Thirdly, I am often asked by many theater groups to participate in seminars or discussion meetings as paper presenter or discussant. I even do moderations occasionally. But many a time I have noticed cultural correspondents conveniently omit my name as I sound disgustingly unfamiliar to them. I have even marked many reporters write the names of the celebutantes who were not even present in the seminars or meetings deliberately eliminating their unheard of names. They do it because they do not often attend these seminars or meetings personally, instead they copy the names of the paper presenters/discussants from the invitation cards or press-releases released well in advance.
Fourthly, I wish to add one of my very personal anecdotes here to log the kind of embarrassments non-celebrities often go through fraternizing with celebrities. Only last month one of my translated plays Dear Liar premiered. A reporter of a Bangla daily called me for a write up not knowing that I translated the play, only because he was instructed by the celebrity-actor of the play to do so. Obviously he was not familiar with my name. As we talked over phone it also revealed (though not very surprisingly) to me that he had no knowledge of the fact that my name had anything to do with the translator of the acclaimed legendary play Galileo by Bertolt Brecht, which has been revived by Nagorik after almost twenty years.

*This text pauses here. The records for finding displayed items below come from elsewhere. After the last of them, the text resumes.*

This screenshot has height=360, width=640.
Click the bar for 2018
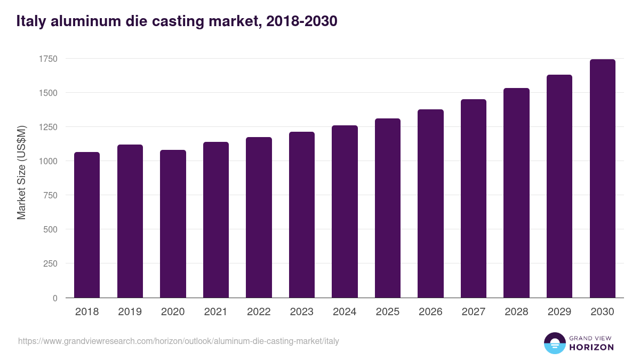pyautogui.click(x=87, y=225)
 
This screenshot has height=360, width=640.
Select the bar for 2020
pyautogui.click(x=173, y=223)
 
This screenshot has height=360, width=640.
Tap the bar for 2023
pyautogui.click(x=302, y=214)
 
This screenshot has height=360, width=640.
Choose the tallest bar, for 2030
pyautogui.click(x=602, y=178)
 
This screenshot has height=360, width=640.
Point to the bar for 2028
pyautogui.click(x=516, y=193)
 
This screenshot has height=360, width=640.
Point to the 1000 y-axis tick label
pyautogui.click(x=47, y=161)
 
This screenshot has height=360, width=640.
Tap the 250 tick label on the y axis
pyautogui.click(x=49, y=263)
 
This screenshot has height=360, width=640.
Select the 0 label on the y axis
pyautogui.click(x=55, y=298)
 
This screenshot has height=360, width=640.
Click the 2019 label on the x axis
pyautogui.click(x=130, y=312)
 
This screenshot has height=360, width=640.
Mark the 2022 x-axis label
pyautogui.click(x=259, y=312)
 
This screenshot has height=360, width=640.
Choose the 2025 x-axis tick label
pyautogui.click(x=387, y=312)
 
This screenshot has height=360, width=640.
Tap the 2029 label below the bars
pyautogui.click(x=559, y=312)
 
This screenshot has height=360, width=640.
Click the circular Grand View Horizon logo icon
pyautogui.click(x=554, y=343)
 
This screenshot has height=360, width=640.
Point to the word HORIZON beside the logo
pyautogui.click(x=591, y=347)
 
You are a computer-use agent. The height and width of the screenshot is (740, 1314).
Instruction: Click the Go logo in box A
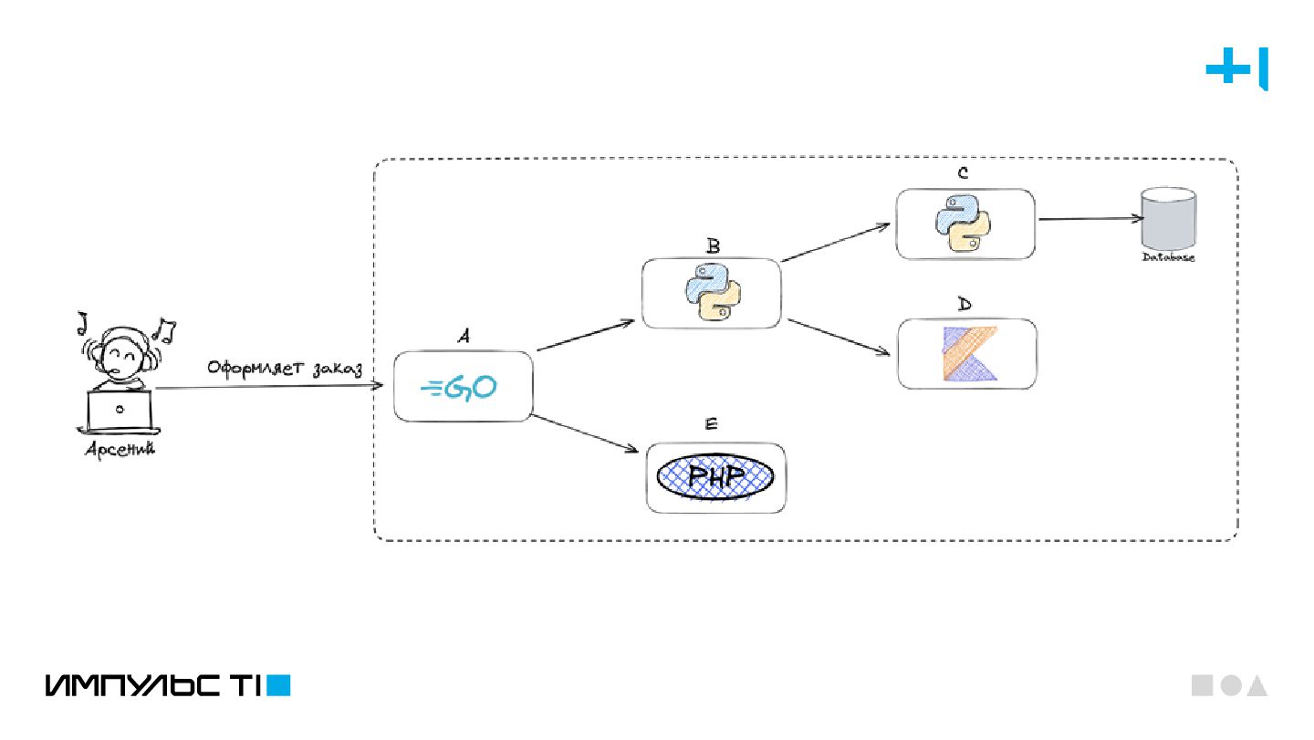[459, 388]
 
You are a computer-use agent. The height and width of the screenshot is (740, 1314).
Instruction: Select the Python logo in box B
[712, 292]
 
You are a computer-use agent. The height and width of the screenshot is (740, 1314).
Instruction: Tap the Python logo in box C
[964, 224]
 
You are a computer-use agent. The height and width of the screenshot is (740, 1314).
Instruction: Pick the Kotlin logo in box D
[967, 353]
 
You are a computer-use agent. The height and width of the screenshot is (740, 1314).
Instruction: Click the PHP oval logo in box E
[715, 476]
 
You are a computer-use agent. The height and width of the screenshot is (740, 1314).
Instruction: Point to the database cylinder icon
[1168, 219]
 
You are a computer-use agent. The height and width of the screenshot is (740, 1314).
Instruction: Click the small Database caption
[1168, 258]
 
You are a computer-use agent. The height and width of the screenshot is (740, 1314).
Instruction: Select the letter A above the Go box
[464, 338]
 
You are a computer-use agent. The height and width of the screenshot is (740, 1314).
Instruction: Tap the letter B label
[713, 245]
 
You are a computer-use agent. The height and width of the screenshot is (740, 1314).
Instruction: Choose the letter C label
[963, 174]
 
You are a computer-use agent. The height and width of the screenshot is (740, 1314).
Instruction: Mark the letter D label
[965, 305]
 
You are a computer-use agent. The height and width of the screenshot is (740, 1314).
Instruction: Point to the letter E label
[712, 424]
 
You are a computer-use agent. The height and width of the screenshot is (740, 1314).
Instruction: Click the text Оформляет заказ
[284, 369]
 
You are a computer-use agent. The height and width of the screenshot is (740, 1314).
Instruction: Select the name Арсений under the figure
[120, 449]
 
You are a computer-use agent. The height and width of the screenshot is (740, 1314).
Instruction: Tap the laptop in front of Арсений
[120, 412]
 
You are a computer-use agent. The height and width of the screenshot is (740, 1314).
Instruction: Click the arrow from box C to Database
[1090, 219]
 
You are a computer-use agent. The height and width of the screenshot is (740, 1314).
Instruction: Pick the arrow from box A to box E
[584, 433]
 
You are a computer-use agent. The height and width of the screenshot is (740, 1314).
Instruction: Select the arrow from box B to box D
[840, 338]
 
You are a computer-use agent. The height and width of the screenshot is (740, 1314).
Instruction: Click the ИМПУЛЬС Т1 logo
[167, 685]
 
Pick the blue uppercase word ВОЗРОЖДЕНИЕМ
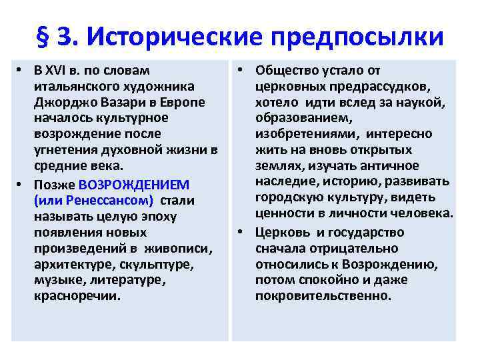click(x=133, y=184)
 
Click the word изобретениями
click(x=303, y=135)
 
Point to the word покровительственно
click(x=323, y=296)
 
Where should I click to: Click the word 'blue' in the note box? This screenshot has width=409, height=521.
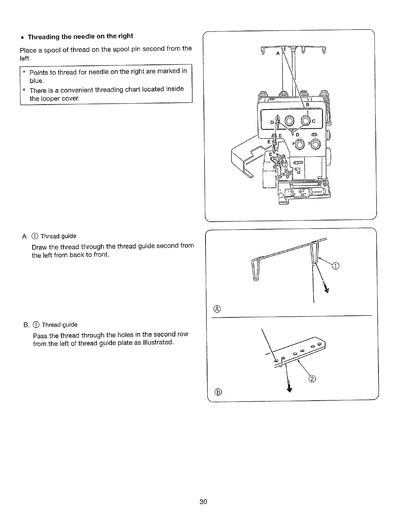tap(36, 81)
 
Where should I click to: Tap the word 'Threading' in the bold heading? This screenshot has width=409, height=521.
tap(44, 37)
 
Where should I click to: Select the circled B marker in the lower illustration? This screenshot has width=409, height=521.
tap(217, 392)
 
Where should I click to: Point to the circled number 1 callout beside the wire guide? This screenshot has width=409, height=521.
tap(335, 266)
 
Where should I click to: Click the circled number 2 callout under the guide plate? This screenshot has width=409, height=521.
tap(312, 379)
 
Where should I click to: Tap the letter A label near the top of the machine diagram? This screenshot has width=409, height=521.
tap(277, 54)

Like most of the cultural correspondents he too was more carried away by the big names of the actors of the play – Aly Zaker and Asaduzzaman Noor – never bothering to know the name of the translator.
But there are occasional windfalls too. It so happens that out of pity many admirers of these celebrities while taking selfies or photographs invite me into their frames. But that is much more humiliating than being slighted or left out, for I suffer from the feeling of being an unbidden person all the same. But I find solace by telling myself, after all we are the celebrity makers if not the celebrities themselves, for we playwrights and translators make them speak the dialogues that help them become celebrities. One has to seek some kind of comfort someway or other, doesn't one?
The writer is a theatre activist, playwright and theatre critic. He is also a Bangla Academy awardee for translation.